◆ AIM OF THE TASK: Copy the records from the line with "You are a computer-use agent. The width" to the line with "pyautogui.click(x=252, y=23)", swapping "Instruction" for "Command" and leaving all else the same.

# START OF DATA SECTION

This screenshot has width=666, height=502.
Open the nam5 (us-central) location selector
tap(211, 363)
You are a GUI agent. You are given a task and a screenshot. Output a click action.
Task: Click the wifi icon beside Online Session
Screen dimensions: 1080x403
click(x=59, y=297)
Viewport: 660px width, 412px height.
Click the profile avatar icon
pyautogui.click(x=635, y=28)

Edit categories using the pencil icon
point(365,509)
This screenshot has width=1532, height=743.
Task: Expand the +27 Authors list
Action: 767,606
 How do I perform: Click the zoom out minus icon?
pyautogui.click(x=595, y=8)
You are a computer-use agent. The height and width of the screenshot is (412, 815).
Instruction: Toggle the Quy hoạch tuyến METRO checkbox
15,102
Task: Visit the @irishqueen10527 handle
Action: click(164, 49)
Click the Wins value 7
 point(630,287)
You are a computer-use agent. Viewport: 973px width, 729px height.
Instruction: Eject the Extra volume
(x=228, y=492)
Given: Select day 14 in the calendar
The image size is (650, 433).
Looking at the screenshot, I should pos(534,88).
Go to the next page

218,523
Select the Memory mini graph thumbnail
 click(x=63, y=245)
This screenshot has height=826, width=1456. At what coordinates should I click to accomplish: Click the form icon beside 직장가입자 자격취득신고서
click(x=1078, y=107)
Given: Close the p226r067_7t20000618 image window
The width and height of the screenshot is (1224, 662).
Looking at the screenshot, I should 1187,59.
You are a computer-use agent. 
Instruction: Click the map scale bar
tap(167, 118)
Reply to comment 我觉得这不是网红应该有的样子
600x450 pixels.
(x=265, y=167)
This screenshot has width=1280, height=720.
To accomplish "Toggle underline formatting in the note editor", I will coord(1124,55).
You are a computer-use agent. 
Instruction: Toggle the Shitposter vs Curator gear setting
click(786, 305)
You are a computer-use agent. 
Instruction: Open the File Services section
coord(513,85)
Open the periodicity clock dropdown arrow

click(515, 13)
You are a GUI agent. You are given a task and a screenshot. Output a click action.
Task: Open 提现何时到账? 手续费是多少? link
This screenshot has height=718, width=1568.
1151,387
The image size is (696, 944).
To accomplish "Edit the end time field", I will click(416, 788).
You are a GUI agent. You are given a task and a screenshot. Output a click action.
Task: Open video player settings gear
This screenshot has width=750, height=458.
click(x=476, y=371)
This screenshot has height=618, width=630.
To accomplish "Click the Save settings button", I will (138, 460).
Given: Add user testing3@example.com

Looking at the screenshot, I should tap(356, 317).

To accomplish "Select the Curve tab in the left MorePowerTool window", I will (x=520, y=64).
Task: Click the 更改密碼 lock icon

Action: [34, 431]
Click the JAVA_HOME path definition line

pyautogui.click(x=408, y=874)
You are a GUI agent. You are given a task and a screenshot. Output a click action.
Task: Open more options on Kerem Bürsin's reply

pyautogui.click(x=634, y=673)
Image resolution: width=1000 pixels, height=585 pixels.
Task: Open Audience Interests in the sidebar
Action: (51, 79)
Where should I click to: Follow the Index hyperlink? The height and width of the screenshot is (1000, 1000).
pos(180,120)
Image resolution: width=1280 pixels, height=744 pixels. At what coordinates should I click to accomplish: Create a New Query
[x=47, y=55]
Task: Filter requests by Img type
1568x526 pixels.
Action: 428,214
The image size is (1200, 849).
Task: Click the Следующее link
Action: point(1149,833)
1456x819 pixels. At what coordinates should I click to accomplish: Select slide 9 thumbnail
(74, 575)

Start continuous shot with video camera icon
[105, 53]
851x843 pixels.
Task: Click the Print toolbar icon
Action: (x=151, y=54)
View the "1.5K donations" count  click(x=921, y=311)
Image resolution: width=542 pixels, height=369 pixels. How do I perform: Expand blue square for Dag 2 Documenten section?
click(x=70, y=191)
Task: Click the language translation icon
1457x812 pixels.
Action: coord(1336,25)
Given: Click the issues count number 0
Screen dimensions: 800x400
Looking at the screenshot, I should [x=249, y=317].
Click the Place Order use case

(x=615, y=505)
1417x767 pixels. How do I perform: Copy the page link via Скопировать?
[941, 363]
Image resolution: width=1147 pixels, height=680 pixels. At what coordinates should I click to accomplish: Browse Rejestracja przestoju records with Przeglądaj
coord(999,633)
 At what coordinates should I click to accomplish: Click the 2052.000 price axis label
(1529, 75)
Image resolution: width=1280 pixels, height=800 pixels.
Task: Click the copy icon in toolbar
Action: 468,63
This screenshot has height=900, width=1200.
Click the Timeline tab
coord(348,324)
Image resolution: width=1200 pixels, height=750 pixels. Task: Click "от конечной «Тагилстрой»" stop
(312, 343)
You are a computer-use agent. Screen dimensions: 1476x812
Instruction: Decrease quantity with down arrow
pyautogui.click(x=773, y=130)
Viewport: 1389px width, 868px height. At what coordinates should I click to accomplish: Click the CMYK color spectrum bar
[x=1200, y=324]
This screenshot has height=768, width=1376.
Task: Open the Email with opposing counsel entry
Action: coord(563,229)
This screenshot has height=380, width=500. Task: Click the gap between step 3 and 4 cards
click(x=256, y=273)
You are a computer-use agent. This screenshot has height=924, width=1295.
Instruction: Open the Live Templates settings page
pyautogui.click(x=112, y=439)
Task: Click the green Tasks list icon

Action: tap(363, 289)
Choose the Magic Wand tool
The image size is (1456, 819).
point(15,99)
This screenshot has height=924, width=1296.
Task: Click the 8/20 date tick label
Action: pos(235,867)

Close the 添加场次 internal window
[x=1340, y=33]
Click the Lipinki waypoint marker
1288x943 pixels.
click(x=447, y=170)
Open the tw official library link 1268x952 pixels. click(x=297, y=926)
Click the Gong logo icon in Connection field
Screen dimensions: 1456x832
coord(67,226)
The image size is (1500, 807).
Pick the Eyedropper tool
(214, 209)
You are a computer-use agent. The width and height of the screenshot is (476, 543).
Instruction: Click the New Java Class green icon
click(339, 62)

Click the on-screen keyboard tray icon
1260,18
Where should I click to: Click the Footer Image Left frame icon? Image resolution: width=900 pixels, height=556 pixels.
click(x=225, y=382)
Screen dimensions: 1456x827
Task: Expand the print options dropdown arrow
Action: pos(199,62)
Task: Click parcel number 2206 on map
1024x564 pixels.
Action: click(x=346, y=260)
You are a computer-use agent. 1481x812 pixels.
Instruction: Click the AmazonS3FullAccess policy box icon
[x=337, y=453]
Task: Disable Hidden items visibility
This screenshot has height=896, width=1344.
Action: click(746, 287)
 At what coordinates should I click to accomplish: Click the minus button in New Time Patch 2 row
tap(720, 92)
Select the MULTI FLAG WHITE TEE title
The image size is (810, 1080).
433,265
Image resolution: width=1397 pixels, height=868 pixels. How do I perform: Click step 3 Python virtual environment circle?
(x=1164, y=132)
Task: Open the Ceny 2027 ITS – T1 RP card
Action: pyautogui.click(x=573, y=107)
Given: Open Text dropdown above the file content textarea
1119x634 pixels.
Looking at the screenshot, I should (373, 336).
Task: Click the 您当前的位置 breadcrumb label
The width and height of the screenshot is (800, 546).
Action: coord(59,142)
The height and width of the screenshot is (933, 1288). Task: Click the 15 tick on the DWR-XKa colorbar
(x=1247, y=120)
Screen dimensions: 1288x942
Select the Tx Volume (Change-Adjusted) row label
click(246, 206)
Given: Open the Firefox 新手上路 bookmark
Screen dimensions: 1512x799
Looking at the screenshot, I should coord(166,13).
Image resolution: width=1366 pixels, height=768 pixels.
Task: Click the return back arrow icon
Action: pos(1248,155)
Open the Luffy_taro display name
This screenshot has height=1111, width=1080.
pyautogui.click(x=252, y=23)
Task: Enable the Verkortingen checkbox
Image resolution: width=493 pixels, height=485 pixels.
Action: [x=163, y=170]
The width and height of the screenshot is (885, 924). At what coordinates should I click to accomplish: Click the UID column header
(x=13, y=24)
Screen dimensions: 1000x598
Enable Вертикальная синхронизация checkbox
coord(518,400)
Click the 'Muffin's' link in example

# END OF DATA SECTION

◆ COMPLETED TASK:
You are a computer-use agent. The width and height of the screenshot is (476, 543).
Command: Click the New Java Class green icon
click(339, 62)

Click the on-screen keyboard tray icon
1260,18
Where should I click to: Click the Footer Image Left frame icon? Image resolution: width=900 pixels, height=556 pixels.
click(x=225, y=382)
Screen dimensions: 1456x827
Task: Expand the print options dropdown arrow
Action: pos(199,62)
Task: Click parcel number 2206 on map
1024x564 pixels.
Action: click(x=346, y=260)
You are a computer-use agent. 1481x812 pixels.
Command: Click the AmazonS3FullAccess policy box icon
[x=337, y=453]
Task: Disable Hidden items visibility
This screenshot has height=896, width=1344.
Action: click(746, 287)
 At what coordinates should I click to accomplish: Click the minus button in New Time Patch 2 row
tap(720, 92)
Select the MULTI FLAG WHITE TEE title
The image size is (810, 1080).
433,265
Image resolution: width=1397 pixels, height=868 pixels. How do I perform: Click step 3 Python virtual environment circle?
(x=1164, y=132)
Task: Open the Ceny 2027 ITS – T1 RP card
Action: pyautogui.click(x=573, y=107)
Given: Open Text dropdown above the file content textarea
1119x634 pixels.
Looking at the screenshot, I should (373, 336).
Task: Click the 您当前的位置 breadcrumb label
The width and height of the screenshot is (800, 546).
Action: coord(59,142)
The height and width of the screenshot is (933, 1288). Task: Click the 15 tick on the DWR-XKa colorbar
(x=1247, y=120)
Screen dimensions: 1288x942
Select the Tx Volume (Change-Adjusted) row label
click(246, 206)
Given: Open the Firefox 新手上路 bookmark
Screen dimensions: 1512x799
Looking at the screenshot, I should coord(166,13).
Image resolution: width=1366 pixels, height=768 pixels.
Task: Click the return back arrow icon
Action: pos(1248,155)
Open the Luffy_taro display name
This screenshot has height=1111, width=1080.
pyautogui.click(x=252, y=23)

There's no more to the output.